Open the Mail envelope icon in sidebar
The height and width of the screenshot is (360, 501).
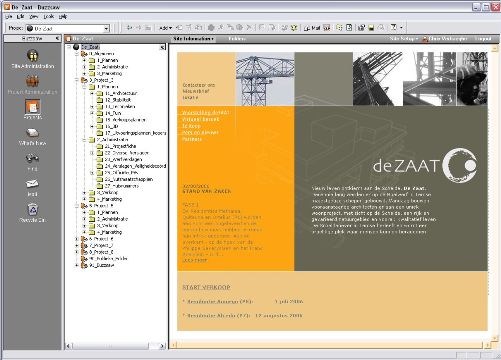tap(32, 187)
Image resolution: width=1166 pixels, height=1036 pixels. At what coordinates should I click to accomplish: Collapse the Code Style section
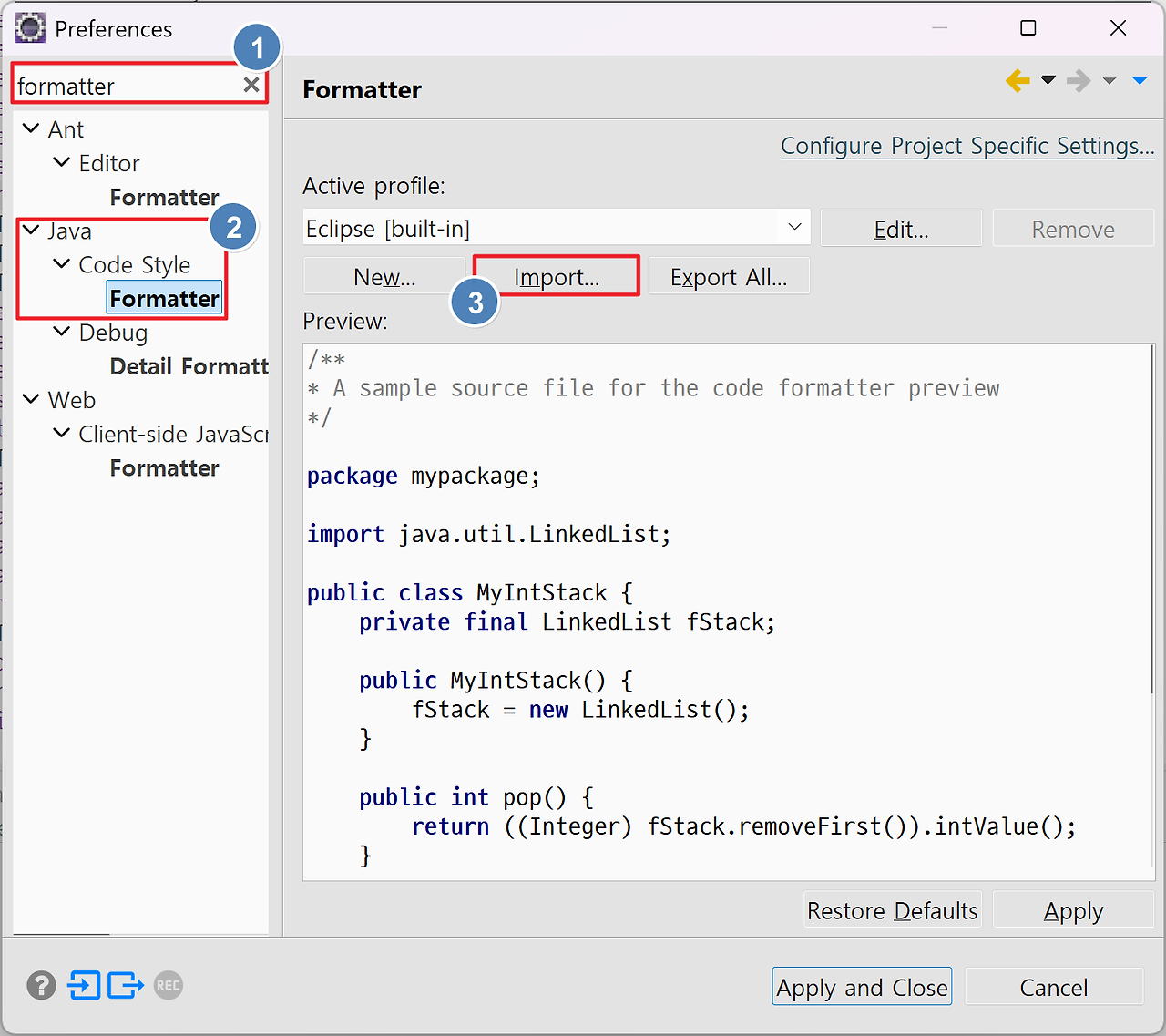(x=60, y=264)
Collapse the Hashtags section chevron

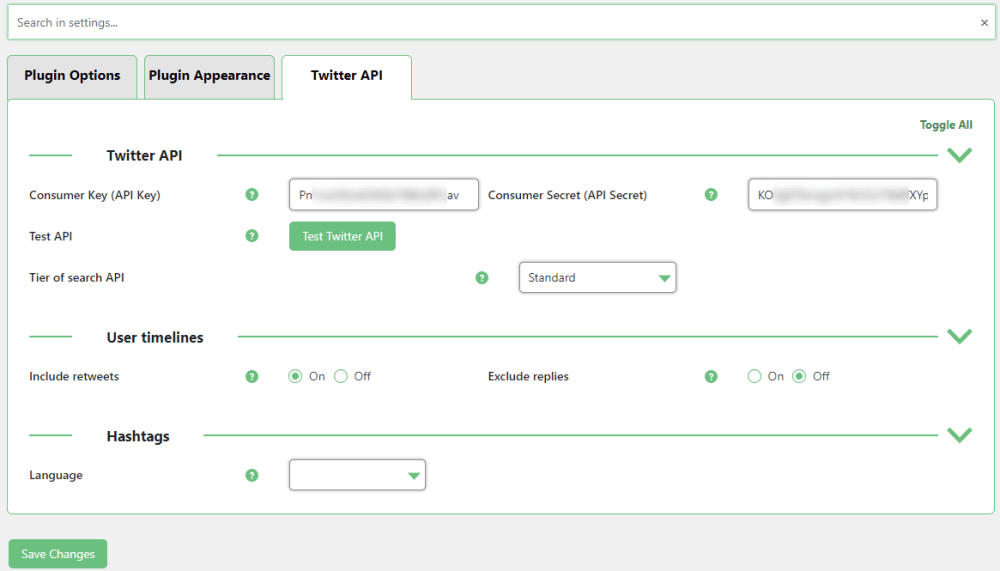959,435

_WHAT YOU NEED TO DO_: Print each entry above exactly. The pictures should not be printed.

_ANSWER BELOW_:
Open the Mail envelope icon in sidebar
The height and width of the screenshot is (360, 501).
tap(32, 187)
Image resolution: width=1166 pixels, height=1036 pixels. At what coordinates should I click to accomplish: Collapse the Code Style section
(x=60, y=264)
Collapse the Hashtags section chevron

959,435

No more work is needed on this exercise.